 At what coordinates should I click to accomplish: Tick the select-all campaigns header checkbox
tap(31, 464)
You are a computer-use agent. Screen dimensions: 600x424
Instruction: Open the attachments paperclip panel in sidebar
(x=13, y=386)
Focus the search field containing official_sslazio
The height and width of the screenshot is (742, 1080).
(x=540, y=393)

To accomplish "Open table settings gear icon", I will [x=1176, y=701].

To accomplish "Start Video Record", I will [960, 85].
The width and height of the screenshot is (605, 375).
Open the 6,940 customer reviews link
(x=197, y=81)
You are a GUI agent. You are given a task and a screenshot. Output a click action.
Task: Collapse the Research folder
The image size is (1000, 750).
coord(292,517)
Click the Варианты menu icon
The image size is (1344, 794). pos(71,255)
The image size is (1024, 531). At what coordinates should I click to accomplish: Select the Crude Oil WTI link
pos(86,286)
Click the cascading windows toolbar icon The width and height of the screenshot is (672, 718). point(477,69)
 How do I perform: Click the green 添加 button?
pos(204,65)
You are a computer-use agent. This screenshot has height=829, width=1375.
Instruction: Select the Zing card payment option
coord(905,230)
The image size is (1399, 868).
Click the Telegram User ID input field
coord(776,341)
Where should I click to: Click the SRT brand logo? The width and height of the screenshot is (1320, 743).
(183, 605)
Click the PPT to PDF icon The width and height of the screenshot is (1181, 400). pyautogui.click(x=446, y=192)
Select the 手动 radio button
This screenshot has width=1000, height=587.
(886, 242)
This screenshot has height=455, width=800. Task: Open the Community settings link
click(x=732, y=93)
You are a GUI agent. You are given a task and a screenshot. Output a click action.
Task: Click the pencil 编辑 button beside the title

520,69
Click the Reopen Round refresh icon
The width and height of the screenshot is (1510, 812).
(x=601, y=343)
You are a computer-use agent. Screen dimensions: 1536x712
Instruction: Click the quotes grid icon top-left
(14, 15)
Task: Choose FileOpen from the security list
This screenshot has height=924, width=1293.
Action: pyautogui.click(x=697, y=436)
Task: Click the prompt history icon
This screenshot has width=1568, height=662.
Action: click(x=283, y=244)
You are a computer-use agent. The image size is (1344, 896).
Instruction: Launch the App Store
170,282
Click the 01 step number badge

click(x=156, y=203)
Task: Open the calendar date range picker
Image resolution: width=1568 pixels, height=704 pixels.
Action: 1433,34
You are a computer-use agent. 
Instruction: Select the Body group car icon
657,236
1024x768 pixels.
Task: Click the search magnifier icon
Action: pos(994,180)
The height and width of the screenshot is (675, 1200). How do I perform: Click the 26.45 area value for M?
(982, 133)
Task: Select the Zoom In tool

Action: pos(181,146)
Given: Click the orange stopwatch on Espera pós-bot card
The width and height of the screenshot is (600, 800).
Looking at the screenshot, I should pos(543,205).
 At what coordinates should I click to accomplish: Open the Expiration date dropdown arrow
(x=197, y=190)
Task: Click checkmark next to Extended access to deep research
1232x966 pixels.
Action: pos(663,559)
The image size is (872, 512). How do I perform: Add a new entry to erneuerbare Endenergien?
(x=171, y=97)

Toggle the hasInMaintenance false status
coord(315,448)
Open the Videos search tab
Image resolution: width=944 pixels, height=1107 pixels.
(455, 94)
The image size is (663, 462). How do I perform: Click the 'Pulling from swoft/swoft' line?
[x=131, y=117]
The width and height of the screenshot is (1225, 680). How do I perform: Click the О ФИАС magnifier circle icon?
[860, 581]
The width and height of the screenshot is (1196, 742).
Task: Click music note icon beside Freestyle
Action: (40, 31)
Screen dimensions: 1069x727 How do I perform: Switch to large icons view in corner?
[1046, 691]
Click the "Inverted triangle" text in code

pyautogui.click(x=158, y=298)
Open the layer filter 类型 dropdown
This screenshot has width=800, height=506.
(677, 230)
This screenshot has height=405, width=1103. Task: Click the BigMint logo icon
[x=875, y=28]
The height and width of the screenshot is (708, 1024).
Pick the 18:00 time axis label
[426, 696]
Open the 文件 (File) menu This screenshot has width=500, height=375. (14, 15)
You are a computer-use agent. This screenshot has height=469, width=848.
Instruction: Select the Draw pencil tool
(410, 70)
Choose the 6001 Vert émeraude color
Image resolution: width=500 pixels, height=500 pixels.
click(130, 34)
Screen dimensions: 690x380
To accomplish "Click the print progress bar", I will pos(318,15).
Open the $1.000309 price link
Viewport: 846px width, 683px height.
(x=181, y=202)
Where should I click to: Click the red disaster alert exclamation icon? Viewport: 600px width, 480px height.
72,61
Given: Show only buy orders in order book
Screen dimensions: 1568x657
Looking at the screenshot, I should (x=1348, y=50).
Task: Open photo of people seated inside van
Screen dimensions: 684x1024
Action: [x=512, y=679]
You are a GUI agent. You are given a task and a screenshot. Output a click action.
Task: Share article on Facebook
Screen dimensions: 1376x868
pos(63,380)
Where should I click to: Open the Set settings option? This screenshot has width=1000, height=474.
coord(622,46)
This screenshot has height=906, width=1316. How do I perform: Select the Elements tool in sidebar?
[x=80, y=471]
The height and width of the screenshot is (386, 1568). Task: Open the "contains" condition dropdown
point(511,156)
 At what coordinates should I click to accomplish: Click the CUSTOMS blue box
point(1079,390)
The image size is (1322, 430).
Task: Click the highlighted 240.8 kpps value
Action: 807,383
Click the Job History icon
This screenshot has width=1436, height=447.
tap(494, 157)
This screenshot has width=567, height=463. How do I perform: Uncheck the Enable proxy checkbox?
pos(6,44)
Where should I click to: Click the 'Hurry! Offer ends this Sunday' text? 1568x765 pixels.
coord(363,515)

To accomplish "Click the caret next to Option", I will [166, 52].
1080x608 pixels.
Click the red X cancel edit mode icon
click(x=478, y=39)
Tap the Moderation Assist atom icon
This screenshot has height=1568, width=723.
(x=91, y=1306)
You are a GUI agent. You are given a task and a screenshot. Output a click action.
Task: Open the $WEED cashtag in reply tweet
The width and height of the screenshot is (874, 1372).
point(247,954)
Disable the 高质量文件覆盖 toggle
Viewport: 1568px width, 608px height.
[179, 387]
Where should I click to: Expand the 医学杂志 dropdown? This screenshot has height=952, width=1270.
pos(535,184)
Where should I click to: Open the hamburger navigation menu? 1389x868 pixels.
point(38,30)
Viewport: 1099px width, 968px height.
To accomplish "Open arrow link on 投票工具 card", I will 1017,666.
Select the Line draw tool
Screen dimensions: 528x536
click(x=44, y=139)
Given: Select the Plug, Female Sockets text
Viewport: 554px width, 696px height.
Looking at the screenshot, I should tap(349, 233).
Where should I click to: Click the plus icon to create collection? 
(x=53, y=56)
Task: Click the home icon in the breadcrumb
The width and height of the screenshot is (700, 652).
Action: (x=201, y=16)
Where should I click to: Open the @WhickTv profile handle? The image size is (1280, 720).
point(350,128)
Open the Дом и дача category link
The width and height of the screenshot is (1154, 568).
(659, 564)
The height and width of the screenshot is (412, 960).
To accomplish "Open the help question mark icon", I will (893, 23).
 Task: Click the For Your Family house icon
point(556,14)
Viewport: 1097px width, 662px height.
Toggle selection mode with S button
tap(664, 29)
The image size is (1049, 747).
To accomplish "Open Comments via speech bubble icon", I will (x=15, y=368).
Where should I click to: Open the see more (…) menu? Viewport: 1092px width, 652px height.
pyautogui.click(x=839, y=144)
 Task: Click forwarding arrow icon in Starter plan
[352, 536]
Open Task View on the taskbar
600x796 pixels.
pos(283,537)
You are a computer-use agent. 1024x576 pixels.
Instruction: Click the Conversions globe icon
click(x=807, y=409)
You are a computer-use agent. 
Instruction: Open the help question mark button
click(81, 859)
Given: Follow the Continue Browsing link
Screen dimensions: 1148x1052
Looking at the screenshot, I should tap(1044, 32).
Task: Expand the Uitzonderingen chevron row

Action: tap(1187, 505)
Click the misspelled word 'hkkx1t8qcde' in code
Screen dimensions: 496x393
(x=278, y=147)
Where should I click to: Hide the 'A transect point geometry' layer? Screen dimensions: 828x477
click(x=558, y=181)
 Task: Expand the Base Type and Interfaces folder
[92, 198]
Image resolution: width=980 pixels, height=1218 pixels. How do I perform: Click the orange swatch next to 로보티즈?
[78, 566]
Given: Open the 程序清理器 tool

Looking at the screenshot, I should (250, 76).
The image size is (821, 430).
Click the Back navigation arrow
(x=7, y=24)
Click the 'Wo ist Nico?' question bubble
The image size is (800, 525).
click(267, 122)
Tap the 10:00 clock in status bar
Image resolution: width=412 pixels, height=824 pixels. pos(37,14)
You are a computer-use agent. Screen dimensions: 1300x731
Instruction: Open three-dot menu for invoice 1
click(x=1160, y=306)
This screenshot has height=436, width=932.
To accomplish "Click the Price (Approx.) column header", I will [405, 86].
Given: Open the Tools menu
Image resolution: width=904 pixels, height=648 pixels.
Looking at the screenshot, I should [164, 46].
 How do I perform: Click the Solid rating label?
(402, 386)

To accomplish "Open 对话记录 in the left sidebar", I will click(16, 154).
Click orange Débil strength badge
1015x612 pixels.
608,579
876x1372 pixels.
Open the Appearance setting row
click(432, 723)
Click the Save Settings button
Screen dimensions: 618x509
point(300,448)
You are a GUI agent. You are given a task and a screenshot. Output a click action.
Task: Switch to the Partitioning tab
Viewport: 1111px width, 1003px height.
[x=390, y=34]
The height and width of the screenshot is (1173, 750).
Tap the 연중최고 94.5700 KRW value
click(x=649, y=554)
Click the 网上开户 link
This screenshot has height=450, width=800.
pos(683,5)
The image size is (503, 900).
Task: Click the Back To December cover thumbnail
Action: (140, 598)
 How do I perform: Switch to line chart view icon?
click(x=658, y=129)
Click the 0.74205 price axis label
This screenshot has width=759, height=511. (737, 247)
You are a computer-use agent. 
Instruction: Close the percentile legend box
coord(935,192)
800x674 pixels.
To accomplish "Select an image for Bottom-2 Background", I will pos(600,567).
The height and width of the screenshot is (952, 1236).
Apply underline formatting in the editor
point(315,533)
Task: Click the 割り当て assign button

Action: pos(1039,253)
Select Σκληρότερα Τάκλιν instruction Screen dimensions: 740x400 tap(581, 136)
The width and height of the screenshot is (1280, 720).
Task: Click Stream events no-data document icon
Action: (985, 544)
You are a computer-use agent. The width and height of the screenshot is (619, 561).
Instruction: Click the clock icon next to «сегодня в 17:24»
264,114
------
EXERCISE PROMPT ▸ Lines of the material that contain the word "Choose" are to be gathered.

TASK SOLUTION ▸
Task: Choose FileOpen from the security list
Choose the 6001 Vert émeraude color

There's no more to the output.